Cerebral palsy can be genetic rather than acquired at birth, new research has revealed.
The motor impairment is widely viewed as the result of oxygen deprivation during birth or other birth-related factors such as prematurity.
While this is true for many children, new research from Boston Children’s Hospital finds that as many as one in four have an underlying genetic condition with potential to change the overall approach to their care.
“In cerebral palsy, the first thing that comes to many physicians’ minds is birth injury or asphyxia,” says senior investigator Dr Siddharth Srivastava, MD, a neurologist in Boston Children’s Cerebral Palsy and Spasticity Program who specialises in neurogenetic disorders.
“That idea has become pervasive, in both neurology and orthopaedics training and in the general public.”
The research team sequenced the DNA of 50 patients with cerebral palsy (CP) through the hospital’s Children’s Rare Disease Cohorts (CRDC) genomics initiative.
The patients, whose average age was ten, had clinical exams and brain MRIs.
They fell into three groups: 20 had a known risk factor for CP, such as prematurity, a brain bleed, or oxygen deprivation; 24 had no known risk factors; and five were “CP masqueraders” — meeting most criteria for CP but experiencing deterioration of their condition over time (by definition, CP is a non-progressing disease).
“We wanted to include these three groups to reflect the breadth of patients we see,” explains Dr Srivastava.
Overall, sequencing identified a causative or likely causative genetic variant in 13 patients (26 per cent). These variants involved 13 different genes.
The likelihood of a genetic diagnosis was highest for the CP masqueraders: a cause was identified in three of five patients with progressing CP-like disease (60 per cent). Next were patients with CP and no known risk factors: a genetic cause was found for seven of 24 (29 per cent).
Surprisingly, even some patients with a known risk factor for CP, such as asphyxia around the time of birth, had a genetic mutation identified (three of 20 patients, or 15 per cent).
The concept that cerebral palsy is acquired is something that often sees families blaming themselves, believing that something that happened during pregnancy caused their child’s condition.
“One mother of an adult child with CP told us that his genetic diagnosis absolved her of more than three decades of guilt,” says Dr Srivastava. “Many families felt they finally had a sense of closure.”
Based on their results, the researchers urge parents and clinicians to consider a genetic cause for any child that has CP without known risk factors, or has CP-like features but whose condition is worsening, and to investigate or refer accordingly.
They also suggest considering genetic testing in children with established risk factors for CP if they have features suggestive of a genetic condition, such as congenital anomalies or other affected family members.

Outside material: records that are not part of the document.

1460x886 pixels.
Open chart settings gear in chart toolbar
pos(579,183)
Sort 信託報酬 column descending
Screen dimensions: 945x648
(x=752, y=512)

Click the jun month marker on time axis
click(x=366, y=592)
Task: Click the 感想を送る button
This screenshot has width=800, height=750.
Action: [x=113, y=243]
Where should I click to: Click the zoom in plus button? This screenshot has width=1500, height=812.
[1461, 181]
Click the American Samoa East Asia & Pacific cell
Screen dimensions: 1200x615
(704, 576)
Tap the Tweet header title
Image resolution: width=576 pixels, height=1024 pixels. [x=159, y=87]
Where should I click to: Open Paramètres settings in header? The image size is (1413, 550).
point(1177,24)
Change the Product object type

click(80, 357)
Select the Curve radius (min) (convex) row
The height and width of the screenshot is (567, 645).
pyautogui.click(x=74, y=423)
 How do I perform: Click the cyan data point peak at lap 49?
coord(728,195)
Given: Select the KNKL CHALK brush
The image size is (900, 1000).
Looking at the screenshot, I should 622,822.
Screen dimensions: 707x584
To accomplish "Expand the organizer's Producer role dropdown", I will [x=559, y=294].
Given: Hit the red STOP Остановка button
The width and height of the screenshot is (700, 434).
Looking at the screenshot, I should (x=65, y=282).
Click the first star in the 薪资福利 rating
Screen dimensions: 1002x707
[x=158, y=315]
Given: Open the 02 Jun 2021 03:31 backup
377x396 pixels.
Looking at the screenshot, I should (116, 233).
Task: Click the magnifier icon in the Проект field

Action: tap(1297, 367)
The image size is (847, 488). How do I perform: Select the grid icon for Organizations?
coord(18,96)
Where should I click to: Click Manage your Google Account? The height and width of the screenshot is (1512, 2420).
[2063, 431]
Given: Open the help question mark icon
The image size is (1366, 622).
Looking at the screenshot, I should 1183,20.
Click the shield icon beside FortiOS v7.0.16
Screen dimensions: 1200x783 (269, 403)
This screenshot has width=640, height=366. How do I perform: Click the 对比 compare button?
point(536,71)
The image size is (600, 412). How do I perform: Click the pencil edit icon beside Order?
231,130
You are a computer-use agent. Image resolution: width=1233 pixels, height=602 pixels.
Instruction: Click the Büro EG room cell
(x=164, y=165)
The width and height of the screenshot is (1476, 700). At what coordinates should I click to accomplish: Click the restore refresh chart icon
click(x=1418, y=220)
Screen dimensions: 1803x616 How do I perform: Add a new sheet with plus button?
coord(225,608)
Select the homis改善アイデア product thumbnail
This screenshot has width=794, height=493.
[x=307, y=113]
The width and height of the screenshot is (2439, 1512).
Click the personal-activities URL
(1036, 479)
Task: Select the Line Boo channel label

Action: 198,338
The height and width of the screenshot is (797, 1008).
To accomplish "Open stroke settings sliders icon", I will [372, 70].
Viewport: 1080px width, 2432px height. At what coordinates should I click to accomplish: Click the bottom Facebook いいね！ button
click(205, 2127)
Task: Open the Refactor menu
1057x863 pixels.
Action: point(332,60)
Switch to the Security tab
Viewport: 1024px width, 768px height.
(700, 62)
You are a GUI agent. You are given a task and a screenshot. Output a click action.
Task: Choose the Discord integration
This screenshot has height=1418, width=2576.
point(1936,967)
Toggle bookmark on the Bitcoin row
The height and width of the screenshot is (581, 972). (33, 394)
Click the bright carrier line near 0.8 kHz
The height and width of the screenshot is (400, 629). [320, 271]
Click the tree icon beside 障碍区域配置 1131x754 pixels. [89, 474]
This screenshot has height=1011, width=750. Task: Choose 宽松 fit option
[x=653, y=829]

Finally, they suggest that children with CP be re-evaluated periodically to make sure other aspects of their condition haven’t been missed, or to see if new features have emerged over time.
“This work is groundbreaking and very exciting,” says Dr Benjamin Shore, co-director of the Cerebral Palsy and Spasticity Center.
“Historically, the diagnosis of CP has been assigned to many children who have elements of muscle tightness and developmental delay without really understanding the cause. We can now investigate these causes with much more detail.
“I hope in the future we can provide genetic diagnoses for many more children, particularly CP masqueraders.”